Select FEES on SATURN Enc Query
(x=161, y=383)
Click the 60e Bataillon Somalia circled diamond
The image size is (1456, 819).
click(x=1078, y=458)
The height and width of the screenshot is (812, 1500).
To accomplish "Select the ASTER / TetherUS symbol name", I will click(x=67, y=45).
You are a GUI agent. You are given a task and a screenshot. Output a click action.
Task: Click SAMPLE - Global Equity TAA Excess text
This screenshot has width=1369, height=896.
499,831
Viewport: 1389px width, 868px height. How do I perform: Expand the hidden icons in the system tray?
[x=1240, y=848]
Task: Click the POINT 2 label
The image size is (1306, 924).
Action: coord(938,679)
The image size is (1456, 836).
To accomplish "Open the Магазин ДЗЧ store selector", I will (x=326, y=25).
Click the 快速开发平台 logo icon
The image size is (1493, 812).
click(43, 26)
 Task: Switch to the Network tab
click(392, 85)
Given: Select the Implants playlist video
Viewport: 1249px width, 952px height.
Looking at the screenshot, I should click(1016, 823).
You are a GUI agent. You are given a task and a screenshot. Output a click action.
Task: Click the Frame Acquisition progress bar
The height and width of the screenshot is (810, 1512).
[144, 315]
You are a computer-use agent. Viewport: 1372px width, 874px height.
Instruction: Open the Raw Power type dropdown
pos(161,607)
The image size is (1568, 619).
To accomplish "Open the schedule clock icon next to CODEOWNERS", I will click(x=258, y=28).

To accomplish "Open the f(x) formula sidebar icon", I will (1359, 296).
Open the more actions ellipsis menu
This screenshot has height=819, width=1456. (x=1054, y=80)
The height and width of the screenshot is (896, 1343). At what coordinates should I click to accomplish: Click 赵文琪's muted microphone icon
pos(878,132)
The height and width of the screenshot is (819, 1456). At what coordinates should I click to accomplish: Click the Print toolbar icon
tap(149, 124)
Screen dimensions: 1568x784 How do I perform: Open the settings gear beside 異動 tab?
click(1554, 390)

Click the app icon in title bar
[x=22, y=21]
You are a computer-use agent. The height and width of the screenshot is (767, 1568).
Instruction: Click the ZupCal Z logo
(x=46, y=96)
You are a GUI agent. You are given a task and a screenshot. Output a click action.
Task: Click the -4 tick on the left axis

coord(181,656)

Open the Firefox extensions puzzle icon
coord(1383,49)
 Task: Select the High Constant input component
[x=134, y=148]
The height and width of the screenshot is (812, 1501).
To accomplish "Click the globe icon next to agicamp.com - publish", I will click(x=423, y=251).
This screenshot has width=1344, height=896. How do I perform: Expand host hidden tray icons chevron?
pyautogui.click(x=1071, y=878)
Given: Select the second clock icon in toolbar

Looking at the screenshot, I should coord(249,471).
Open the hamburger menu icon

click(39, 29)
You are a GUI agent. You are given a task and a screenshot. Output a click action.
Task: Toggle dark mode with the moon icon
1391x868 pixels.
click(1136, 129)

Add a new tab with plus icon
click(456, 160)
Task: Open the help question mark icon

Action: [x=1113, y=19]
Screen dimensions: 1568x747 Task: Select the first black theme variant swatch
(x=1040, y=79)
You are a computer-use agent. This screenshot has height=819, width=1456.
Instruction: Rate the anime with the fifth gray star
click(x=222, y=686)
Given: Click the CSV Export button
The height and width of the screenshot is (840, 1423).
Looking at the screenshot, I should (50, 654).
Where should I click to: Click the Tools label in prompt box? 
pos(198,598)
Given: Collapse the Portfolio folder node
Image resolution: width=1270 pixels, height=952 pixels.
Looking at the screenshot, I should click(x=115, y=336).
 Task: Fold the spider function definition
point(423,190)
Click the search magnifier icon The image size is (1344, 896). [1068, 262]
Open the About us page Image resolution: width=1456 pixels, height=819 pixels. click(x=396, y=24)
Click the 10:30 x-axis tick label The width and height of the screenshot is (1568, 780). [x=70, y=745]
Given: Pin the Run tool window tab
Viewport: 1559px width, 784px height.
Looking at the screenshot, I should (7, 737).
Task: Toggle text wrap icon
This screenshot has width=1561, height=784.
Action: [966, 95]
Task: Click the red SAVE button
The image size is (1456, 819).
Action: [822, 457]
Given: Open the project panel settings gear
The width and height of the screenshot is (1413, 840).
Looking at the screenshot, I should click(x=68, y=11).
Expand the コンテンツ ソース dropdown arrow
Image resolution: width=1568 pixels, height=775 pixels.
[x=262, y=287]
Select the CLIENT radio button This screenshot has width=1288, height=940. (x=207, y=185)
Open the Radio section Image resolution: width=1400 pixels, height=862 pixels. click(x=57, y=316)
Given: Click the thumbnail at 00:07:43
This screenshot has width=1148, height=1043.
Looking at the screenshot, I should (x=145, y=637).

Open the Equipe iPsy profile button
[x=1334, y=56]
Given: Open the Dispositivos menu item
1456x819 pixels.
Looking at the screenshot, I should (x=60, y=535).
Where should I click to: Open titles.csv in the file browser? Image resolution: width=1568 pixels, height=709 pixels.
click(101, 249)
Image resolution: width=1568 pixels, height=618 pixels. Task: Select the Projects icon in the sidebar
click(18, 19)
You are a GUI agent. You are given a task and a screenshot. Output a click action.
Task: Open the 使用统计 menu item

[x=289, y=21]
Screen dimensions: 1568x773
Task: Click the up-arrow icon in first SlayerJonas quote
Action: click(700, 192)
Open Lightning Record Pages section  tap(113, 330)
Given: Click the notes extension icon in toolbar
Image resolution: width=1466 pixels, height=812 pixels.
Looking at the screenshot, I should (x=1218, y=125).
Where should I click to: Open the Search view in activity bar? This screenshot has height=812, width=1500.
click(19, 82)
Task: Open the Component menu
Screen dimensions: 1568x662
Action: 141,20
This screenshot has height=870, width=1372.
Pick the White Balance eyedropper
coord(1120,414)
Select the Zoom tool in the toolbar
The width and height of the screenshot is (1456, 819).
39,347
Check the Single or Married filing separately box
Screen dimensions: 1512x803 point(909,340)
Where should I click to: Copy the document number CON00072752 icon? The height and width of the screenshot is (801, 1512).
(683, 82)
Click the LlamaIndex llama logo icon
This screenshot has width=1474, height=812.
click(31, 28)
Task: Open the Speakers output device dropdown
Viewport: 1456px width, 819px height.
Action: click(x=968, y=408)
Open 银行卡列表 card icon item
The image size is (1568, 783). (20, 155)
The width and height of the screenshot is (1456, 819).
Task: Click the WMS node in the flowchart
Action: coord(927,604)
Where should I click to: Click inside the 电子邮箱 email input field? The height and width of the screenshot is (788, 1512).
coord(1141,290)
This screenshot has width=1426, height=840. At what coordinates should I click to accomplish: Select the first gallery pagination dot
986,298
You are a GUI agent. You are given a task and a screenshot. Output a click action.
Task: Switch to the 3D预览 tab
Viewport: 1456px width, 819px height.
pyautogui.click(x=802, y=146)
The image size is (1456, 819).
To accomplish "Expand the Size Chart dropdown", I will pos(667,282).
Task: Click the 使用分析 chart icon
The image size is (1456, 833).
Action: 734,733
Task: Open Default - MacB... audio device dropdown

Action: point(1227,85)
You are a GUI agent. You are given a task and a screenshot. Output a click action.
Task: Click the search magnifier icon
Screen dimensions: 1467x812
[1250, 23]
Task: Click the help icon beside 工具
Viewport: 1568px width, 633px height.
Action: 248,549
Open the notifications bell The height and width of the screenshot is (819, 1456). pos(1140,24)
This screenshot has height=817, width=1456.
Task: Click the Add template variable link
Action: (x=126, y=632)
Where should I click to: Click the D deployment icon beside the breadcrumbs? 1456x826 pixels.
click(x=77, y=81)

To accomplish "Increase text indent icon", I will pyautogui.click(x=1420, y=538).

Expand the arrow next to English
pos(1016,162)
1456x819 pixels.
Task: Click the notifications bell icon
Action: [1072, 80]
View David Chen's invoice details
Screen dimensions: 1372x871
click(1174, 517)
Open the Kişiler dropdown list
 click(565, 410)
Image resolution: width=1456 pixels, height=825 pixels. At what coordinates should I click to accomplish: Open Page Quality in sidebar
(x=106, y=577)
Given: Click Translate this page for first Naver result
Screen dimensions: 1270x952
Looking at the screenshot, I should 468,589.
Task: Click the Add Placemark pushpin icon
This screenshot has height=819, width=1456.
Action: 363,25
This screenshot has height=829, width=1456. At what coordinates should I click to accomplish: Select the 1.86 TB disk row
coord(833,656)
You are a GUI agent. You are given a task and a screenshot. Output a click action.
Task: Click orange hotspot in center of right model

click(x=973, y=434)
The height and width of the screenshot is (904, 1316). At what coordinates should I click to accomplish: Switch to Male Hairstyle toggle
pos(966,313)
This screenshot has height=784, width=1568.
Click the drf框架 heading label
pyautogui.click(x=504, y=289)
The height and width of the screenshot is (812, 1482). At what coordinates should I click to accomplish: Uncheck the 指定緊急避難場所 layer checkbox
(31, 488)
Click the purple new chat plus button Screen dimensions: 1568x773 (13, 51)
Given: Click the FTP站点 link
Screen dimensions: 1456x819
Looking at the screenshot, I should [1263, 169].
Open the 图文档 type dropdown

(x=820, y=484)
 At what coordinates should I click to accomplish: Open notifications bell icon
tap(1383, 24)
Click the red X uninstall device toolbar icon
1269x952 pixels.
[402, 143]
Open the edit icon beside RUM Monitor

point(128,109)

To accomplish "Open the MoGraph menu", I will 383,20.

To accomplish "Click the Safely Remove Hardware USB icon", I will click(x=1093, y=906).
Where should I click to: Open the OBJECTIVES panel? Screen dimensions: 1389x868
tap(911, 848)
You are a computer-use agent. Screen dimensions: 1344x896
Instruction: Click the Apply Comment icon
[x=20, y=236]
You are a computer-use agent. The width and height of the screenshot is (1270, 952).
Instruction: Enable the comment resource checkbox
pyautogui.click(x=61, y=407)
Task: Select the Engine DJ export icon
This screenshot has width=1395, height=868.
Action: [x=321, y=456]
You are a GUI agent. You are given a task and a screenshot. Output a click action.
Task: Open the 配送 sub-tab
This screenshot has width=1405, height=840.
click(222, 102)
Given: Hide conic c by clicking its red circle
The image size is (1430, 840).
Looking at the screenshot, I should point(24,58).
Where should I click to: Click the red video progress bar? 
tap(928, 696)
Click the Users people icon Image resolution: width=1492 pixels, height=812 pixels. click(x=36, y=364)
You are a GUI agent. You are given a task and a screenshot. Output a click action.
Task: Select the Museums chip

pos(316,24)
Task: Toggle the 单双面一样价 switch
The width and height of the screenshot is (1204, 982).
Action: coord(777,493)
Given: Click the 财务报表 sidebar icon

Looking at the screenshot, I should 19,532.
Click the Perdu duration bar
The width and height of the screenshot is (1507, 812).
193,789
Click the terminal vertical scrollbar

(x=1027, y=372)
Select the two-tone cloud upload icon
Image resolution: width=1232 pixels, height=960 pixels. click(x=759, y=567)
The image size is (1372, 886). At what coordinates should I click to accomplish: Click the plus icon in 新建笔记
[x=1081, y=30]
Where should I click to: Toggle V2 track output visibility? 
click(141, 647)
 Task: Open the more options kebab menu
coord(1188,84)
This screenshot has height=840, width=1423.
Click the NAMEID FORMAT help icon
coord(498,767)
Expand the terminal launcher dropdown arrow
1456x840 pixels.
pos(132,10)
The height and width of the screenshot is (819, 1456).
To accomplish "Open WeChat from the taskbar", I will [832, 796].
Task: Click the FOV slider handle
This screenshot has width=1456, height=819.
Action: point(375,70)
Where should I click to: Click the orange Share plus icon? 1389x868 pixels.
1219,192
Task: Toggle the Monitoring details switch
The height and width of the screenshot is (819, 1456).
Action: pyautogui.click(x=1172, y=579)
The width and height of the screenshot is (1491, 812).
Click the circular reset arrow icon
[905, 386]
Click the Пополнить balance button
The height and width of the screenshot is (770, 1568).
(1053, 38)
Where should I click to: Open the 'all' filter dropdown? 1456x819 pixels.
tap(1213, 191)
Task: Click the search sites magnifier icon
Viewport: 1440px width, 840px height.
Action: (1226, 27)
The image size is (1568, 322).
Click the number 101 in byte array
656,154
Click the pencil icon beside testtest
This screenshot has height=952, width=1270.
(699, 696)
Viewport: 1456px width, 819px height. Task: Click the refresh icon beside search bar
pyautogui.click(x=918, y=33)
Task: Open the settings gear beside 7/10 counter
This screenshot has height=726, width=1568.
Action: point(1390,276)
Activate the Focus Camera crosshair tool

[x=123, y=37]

::::::::::

• **Work instruction**: How many lines in the listing contain "magnifier"? Answer with the number alone.

• **Solution below**: 3